In our study, a simple rule-based system was inadequate to identify prediabetes discussions due to poor specificity. In contrast, all ML methods performed well, with 89% to 98% accuracy. This result demonstrates that prediabetes discussions, despite a variety of documentation styles, can be identified using NLP pipelines. Logistic regression, an efficient conventional classifier with minimal technical dependencies, was statistically outperformed by CNN, a deep learning technique. However, both identified >95% of prediabetes discussions, suggesting that either method could be applied depending on system needs.

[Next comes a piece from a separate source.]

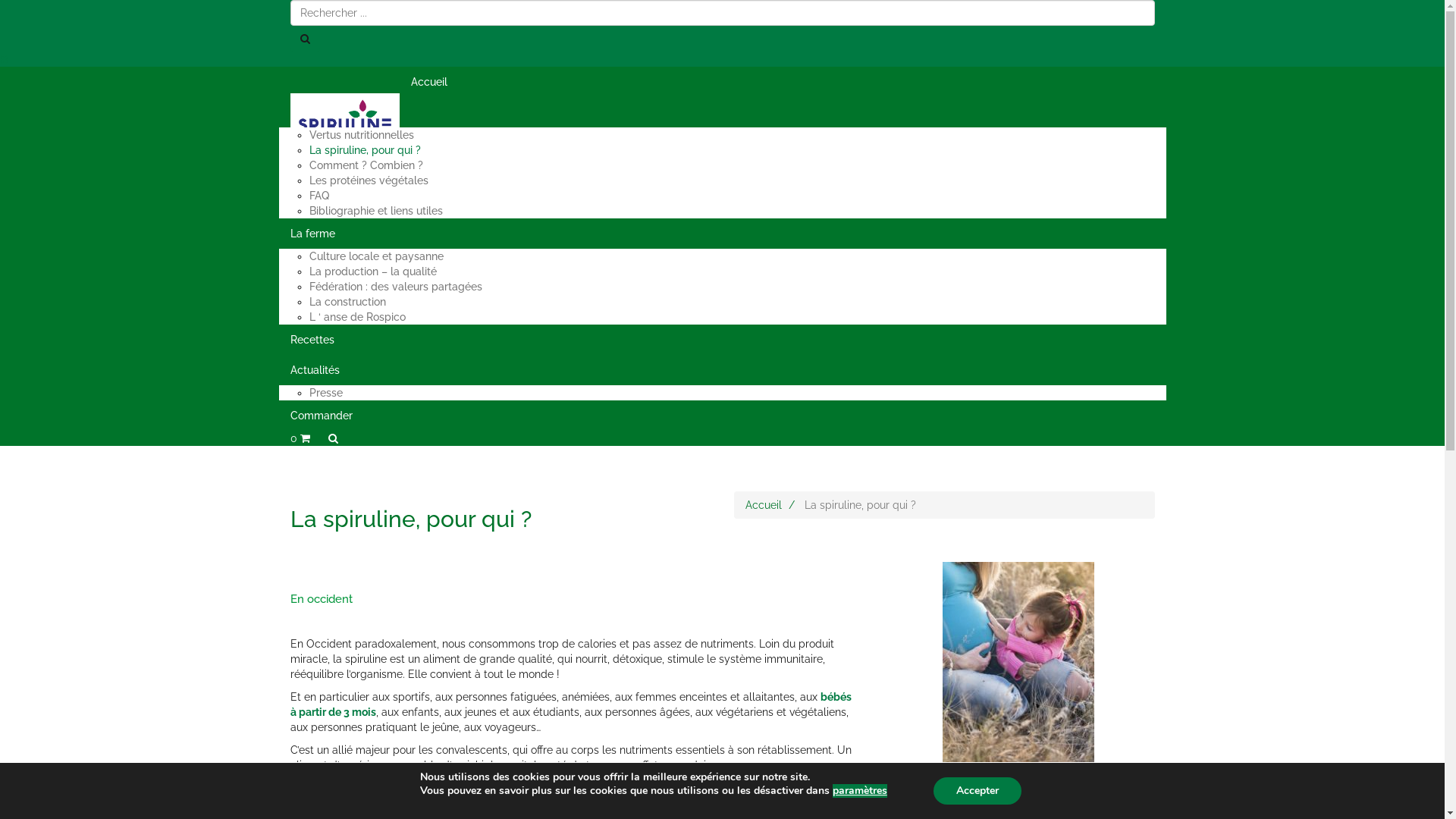 The image size is (1456, 819). What do you see at coordinates (1018, 675) in the screenshot?
I see `'child-touching-his-mother-lamb-160624'` at bounding box center [1018, 675].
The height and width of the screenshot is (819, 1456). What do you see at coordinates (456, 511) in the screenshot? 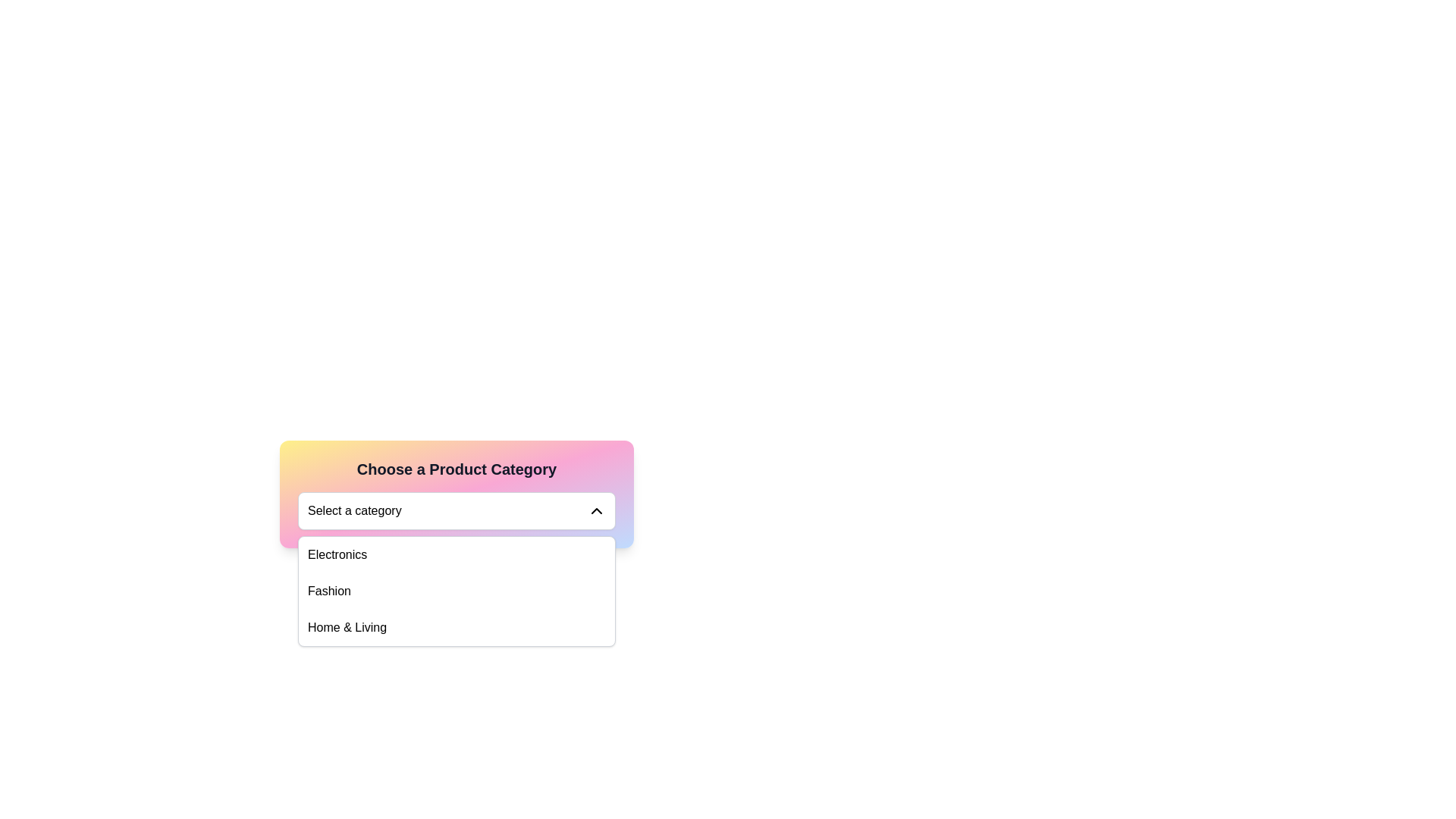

Our NLP tool has multiple applications. The simplicity of logistic regression allows for deployment in operational settings, particularly clinical decision support. The tool can also simplify the analytic process before and after a clinical intervention intended to change provider practices. For example, it can isolate discussions about prediabetes, a task that otherwise requires time-consuming manual review. The context of these discussions could then be reviewed to understand the impact of an intervention. This process would strengthen the evaluation of quality improvement programs for prediabetes to promote guideline-concordant care, which includes lifestyle counseling [3-7]. These methods should be replicable to identify conversations about behavioral interventions for other conditions, such as obesity, polysubstance abuse, or tobacco use, that rely heavily on counseling in addition to medication management and referrals.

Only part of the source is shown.